Flexible Approximation Functions: Resonant Loads

Abstract

   Introduction. Patch antennas have found wide application in UAVs due to their numerous useful properties. However, since such an antenna system is essentially a resonator, the problem of its matching remains unresolved. The existing publications mostly deal with specific cases and report the typical values of the matching band of 5–7 %, which cannot be considered sufficient when there is a need to use the signal spectrum of up to hundreds of MHz. Therefore, research aimed at using more efficient methods of broadband matching could be of interest for engineers.   Aim. To develop a broadband matching technique based on the generalized Darlington synthesis method using flexible approximating functions (AF) for load models with resonant properties.   Materials and methods. The capabilities of the generalized Darlington synthesis method are extended AFs with increased variation properties.
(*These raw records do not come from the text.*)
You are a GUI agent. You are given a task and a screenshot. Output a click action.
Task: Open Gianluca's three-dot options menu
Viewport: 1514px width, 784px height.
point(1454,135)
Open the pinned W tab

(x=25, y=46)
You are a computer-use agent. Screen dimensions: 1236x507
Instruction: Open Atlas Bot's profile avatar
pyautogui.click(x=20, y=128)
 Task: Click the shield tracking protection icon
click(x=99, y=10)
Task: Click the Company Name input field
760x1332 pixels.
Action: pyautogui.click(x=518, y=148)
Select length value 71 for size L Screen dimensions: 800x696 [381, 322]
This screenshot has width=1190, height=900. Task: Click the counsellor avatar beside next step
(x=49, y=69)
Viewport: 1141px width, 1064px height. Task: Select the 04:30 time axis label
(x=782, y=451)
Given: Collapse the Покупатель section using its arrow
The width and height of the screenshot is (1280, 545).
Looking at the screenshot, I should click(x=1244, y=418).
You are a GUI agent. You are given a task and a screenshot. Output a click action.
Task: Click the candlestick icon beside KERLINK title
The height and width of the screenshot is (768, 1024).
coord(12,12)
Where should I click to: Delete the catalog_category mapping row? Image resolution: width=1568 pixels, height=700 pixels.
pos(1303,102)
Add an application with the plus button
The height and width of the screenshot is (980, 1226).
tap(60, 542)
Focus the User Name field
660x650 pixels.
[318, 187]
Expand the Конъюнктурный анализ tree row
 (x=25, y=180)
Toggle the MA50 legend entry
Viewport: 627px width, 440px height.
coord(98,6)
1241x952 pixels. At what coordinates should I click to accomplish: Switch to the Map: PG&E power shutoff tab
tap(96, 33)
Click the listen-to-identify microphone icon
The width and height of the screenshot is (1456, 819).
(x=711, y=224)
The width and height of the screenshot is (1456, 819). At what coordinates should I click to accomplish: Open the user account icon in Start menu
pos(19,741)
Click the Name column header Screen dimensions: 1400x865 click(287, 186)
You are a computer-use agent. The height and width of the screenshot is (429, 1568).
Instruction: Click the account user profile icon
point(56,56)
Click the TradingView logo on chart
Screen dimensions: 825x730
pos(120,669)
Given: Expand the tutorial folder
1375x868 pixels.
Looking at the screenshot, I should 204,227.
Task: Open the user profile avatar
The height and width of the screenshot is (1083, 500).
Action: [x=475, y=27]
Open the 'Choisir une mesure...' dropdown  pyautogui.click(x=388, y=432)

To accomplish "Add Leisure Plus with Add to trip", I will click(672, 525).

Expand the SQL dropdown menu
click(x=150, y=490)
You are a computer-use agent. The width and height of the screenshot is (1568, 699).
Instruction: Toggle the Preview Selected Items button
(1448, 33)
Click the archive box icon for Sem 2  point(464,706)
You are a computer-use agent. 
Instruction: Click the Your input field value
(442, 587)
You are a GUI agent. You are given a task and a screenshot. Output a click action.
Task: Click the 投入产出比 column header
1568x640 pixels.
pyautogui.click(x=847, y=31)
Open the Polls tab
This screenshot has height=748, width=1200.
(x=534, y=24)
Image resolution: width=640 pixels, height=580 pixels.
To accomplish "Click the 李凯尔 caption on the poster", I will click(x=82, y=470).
Flexible control of AF weight coefficients makes it possible to realize both smooth and wave frequency characteristics. The method is analytical and does not use iterative procedures. The mathematical apparatus of the method is based on an analysis of deductions in the zeros of the load resistance transfer function.   Results. Flexible approximating functions were established to be effective for synthesis of matching circuits with resonant properties. Solutions for matching the loads with multiple transfer zeros both at the origin and in infinity were obtained. The opportunity of creating patch antennas with a matching layer up to 40 % and more was demonstrated.   Conclusion. The results obtained for the SWR of patch antennas show that the potential estimates of matching limits are available only for analytical methods.